ABCマートの店内でだけ流れてるラジオ

吟遊蜆

ABCマートの店内でだけ流れてるラジオ

 強く細かな雨がノイズのように降り注ぐ平日の昼下がり。差した形跡のない白い粉を吹いたビニール傘を手に、濡れそぼった姿で我がオフィスの会議室に現れた自称23歳の女は、面接官である私の目の前で、恐るべき志望動機を語ったのであった。


「《ABCマートの店内でだけ流れてるラジオ》番組ってあるじゃないですか?」


 聴取率30%台の番組を語るようなその自信にあふれた声のトーンに、私は「ですね」としか言えなかった。


「わたし、あの《ABCマートの店内でだけ流れてるラジオ》のパーソナリティーになりたいんです。ここでなれますか?」


 たしかに、当社はアナウンサーが多数所属する芸能事務所であり、私はその採用担当者である。そして私は時にスニーカーを買いに、ABCマートを訪れたこともある。その店内には、いかにも無難なFMっぽい軽薄なノリのラジオが、いやそれでいてどこの局でもやっていないであろう不可思議な番組が、もしかすると流れていたような気がしないでもない。


 つまり彼女がここへ来た動機としてそれは、けっして大きく間違ってはいないのかもしれない。《ABCマートの店内でだけ流れてるラジオ》のパーソナリティーになりたければ、ABCマート本社を直接尋ねるという方法も考えられるが、靴販売の会社がラジオパーソナリティーをじかに募集しているとは思えない。


「まずはアナウンサーとして様々な番組をやってみて、いろいろと経験を積んでいるうちに、いつの日か《ABCマートの店内でだけ流れてるラジオ》のオファーが来る、なんてこともかもしれませんね」


 私はややピンポイントすぎる志望動機に戸惑いをおぼえつつも、質問に対しては誠実に言葉を選んで答えた。なぜならば彼女は、圧倒的に美しい容姿と声を持っていたからである。この子は、明らかにアナウンサーに向いている。長年の採用経験により培われた現場の勘が、私にそう告げていた。

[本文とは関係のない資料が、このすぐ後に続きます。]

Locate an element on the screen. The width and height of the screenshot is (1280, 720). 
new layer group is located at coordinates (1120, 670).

 そうなると、むしろ彼女がテレビ各局のアナウンサー試験で採用されていないことが不思議に思えてくる。それくらいの逸材であることに、間違いはない。私は率直にその点について訊いてみた。しかし彼女の回答は、再び私に驚きを与えるものだった。


「そんなの、受けるわけないじゃないですか。だってテレビ局のアナウンサーになったところで、《ABCマートの店内でだけ流れてるラジオ》のパーソナリティーになれる気が微塵もしないですから」


 よくわからないパーソナリティーが、よくわからないゲストを迎えて、よくわからない曲をかけている。私の中で《ABCマートの店内でだけ流れてるラジオ》とはそういうものであったが、彼女がなぜ《ABCマートの店内でだけ流れてるラジオ》のパーソナリティーにそんなにもなりたがっているのか、私にはさっぱりわからなかった。

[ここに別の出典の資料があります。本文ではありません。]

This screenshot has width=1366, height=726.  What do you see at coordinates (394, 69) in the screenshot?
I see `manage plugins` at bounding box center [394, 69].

 すると今度は、彼女のほうから厳しい質問が飛んできたのだった。


「ではお訊きしますが、貴殿は何年間この業界で働いていらっしゃるのですか?」


「まもなく30年になりますが……」


「30年も業界にいるのに、いまだに《ABCマートの店内でだけ流れてるラジオ》のエントランスさえ見つけられないなんて、貴殿は30年ものあいだ、いったいどこをほっつき歩いていたというのですか?」


 責められるポイントがあまりに具体的すぎて、私の中には反論すべき言葉が用意されていなかった。もはや無駄だとは思いながらも、私は苦しまぎれに、アナウンサー志望者全体に通じるはずの一般論を持ち出してみることにした。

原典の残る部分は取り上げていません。